Grupos

Claudio Moura Castro

                                                                      

Cristo e Walt Disney...

 

Marcondes Rosa de Sousa

O Povo - 26 Out 2009

 

``Comecei a ler, mas parei quando ele junta Jesus Cristo com Walt Disney e caracteriza Jesus como um contador de história``, diz integrante do Grupo Ethos-paideia, que, na Internet, coordeno, sobre a crônica “Educar é como contar histórias”, de Cláudio de Moura Castro, na Revista Veja.

 

De imediato, vi-me criança, a velha babá a repisar-me estórias de Trancoso.
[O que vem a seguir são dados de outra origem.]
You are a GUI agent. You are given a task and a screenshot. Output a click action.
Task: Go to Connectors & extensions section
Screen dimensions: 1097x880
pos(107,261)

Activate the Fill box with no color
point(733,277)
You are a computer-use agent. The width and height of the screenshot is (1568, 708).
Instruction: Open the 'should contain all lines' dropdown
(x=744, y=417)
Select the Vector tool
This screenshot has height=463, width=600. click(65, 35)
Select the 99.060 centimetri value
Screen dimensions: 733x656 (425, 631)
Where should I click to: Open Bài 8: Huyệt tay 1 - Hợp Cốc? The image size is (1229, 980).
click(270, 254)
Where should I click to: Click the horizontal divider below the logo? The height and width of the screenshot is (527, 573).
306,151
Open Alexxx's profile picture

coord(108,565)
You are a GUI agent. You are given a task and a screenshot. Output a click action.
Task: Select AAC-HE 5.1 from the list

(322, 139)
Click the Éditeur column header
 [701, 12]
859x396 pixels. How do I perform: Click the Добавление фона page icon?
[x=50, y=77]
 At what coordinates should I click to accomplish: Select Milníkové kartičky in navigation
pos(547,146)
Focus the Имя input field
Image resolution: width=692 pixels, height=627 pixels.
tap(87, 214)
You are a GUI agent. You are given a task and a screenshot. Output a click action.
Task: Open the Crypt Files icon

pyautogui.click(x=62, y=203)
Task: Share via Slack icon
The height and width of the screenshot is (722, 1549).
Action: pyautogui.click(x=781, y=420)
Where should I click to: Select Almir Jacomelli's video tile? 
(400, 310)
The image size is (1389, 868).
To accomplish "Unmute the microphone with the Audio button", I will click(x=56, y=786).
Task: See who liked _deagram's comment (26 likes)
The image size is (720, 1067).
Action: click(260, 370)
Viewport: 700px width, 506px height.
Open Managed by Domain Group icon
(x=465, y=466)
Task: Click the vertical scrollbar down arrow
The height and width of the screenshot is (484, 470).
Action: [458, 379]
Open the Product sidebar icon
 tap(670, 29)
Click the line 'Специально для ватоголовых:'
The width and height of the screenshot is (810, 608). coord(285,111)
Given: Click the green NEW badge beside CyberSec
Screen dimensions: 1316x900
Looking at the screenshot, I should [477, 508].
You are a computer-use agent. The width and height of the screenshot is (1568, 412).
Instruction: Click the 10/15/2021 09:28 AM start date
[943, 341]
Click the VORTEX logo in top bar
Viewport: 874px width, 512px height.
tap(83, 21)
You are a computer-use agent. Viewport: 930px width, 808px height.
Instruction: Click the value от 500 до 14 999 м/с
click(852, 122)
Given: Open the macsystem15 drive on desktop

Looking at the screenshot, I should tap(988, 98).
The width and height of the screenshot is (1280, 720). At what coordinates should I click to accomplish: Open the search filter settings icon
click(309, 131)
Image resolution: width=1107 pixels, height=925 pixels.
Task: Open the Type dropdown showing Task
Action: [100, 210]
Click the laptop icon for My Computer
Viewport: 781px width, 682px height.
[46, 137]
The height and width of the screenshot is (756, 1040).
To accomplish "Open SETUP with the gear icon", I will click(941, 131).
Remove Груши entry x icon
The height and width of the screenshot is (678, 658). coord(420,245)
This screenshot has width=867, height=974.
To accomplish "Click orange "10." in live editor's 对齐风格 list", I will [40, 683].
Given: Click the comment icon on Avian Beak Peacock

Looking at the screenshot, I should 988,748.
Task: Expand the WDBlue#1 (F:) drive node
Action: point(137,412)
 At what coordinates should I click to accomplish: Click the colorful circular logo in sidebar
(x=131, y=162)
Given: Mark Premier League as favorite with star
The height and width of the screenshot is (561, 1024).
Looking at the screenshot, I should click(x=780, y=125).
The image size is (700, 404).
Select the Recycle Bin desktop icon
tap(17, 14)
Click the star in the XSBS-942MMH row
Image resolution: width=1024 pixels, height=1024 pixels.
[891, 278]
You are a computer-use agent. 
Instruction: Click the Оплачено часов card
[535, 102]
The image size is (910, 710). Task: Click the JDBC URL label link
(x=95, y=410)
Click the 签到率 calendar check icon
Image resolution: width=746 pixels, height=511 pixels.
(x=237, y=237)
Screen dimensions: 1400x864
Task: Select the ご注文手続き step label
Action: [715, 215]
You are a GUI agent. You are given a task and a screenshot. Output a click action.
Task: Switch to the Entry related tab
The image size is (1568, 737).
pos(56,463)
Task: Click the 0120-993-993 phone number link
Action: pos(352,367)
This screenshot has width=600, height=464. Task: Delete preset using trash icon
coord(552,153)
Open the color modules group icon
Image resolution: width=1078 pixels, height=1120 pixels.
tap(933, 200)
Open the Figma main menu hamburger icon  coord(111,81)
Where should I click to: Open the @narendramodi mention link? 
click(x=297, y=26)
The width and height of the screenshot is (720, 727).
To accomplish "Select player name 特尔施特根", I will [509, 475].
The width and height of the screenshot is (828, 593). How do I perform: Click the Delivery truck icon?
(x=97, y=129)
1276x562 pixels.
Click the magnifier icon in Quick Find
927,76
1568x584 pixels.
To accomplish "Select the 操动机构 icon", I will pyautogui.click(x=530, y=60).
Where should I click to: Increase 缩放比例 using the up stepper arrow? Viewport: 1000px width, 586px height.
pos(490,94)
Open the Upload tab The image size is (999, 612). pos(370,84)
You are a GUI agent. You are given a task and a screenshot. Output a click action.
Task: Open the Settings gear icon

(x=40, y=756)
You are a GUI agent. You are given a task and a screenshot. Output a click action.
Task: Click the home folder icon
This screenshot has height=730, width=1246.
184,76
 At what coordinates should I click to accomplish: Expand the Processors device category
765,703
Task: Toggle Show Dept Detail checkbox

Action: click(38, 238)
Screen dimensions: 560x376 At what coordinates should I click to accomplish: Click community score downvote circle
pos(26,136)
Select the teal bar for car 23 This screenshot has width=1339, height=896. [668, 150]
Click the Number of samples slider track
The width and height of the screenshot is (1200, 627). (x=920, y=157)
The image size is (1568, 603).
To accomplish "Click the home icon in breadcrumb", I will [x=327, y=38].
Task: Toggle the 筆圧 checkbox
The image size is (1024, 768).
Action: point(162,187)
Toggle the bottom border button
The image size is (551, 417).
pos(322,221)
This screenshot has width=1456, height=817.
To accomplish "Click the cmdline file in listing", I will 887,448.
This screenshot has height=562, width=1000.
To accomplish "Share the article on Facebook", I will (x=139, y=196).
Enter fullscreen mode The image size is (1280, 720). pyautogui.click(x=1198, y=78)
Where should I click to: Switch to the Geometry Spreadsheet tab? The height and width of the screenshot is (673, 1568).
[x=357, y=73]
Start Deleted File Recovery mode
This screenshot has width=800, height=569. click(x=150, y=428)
E, em mim, o bordão ficado: ``Princesa surda, uda e muda``. Adolescente, em Petrópolis, ouvia fábulas de Fedro e Esopo, que, nas aulas, traduzia do latim e do grego ao lado das parábolas de Cristo. Em Campinas (SP), padre Joseph Comblin, professor de grego e teólogo, conjugava tal relação.

 

Jovem, retornado ao Ceará, a narrativa me chega, no Curso de Letras, como parâmetro mais alto, nos estudos do formalismo russo, a embasar linguística e semiologia modernas. E, já casado, surpreendo-me, com o primogênito, literalmente ``in/fante`` (ainda não falante), tentando, em meio a gestos e ímpetos interjectivos, narrar seu recente esmagar de uma barata...

 

Hoje, meus netos vão além. Já me fizeram modernizar o programa de Teoria Literária, para compreender o texto literário (o narrativo aí incluído) construtivo dialógico entre autor e leitor. Eles, nas estórias que lhes conto, dão seu tom, mudando-lhes o curso. Elas têm de ir na direção do horizonte projetado por eles ouvintes...

 

As palavras de Cristo hão, sim, de varar os séculos, perenizando-se como textos abertos à interpretação, numa relação dialógica com seus leitores e ouvintes... São textos narrativos e, como tal abertos à interpretação por todos.

 

Razão a Cláudio Moura Castro. Educar é, sim, como contar histórias. Com ele, haverá de concordar o escritor e sensível profissional da informática Vilemarfc. Professores e alunos, na escola, hão de construir um produtivo diálogo!

 

 

Marcondes Rosa de Sousa - Professor da UFC e da Uece

marcondesrosa@gmail.com

 

 

 

Comentários

(19:38 @ 28/10/2009) Feernandes, Assis disse:
Fiqquei feliz em ler o artigo de Marcondes Rosa. Se educar é contar histórias, eu como aluno e como porfessor tenho muitas histórias. Lá na minha Ipueiras querida, ouvi de Dona Ester Mello Mourão muitas histórias severas. Os colegas ouviam num silêncio profundo. Já minha professorinha dona Isa Catunda tinha um diálogo com "histórias" da História. E Sebastião Mattos Sobrinho, com sua biblioteca, oferecia-nos uma visão de mundo diferente dos antecedentes. Mas essa "educação pela história" me deixou apaixonado pelas narrativas de Heródoto e de Helio Viana. E, como professor de hsitória e de Literatura sempre buquei esse método, lembrando o peripatétco dos sábios gregos, traduzia para meus alunos, as aventuras de Ovídio e a filsofia de Virgílio: "Non omnis moriar", ou seja,,viverei na memória deles. Acredito no método ensinado por Cristo com o recurso às parábolas, ensinando com histórias de vida...

(11:38 @ 14/11/2009) Jean Kleber disse:
A bola nos pés de um bom craque é o prenúncio de uma boa jogada. Quando nosso amigo Marcondes, do alto de sua longa experiência com educação sugere um tema, eu fico atento, pois, no entremeio das palavras existe uma mensagem de sabedoria. E quando meu velho companheiro de natação no rio Jatobá, Assis Fernandes, entra na conversa, minha atenção redobra. São duas mentes "apuradas" pelas lides universitárias e sobretudo pelo mourejo no setor da comunicação social. Para mim, um prazer enorme ler e aprender. Um grande abraço aos dois.